Task requirements:
a) Copy everything in the passage on paragraphing dialogue from "Going through that" down to "Elisabeth groaned.", word for word.
b) According to the passage on paragraphing dialogue, why does a verbalized swear word require a new paragraph?

Reading text:
>> Begin

Going through that checklist in your example, you are still on the topic of the family business (#1), have not changed time (#2) or place (#3), do not change speakers (#4), and then #5 is really a stylistic determination. Do you want to emphasize the groan. If not, what you have as a single paragraph is fine. If so, then possibly making a new paragraph would matter. In such a case, you would perhaps say even less to make the effect more dramatic, so:

William said, “Sweetie, raising greyhounds is not easy. But it is the family business.”

Elisabeth groaned.

William continued, “Of course, you don’t need to take over the family business.”

However, a verbalized swear word technically does require the paragraph switch, as then you are changing speakers. So consider these two examples, depending on how you relay Elisabeth swearing:

William said, “Sweetie, raising greyhounds is not easy. But it is the family business.” Elisabeth swore under her breath at the turn in conversation. She rubbed the back of her neck. William said, “Of course, you don’t need to take over the family business.”


William said, “Sweetie, raising greyhounds is not easy. But it is the family business.”

Elisabeth muttered, "$*'+!".

William continued, “Of course, you don’t need to take over the family business.”

>> End

Data extract:
>> Begin

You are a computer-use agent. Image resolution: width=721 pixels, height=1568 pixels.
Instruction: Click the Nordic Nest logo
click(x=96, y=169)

>> End

Answers below:
a)
Going through that checklist in your example, you are still on the topic of the family business (#1), have not changed time (#2) or place (#3), do not change speakers (#4), and then #5 is really a stylistic determination. Do you want to emphasize the groan. If not, what you have as a single paragraph is fine. If so, then possibly making a new paragraph would matter. In such a case, you would perhaps say even less to make the effect more dramatic, so:

William said, “Sweetie, raising greyhounds is not easy. But it is the family business.”

Elisabeth groaned.

b) Once the swear word is spoken aloud, the speaker changes. A change of speakers technically requires a paragraph switch.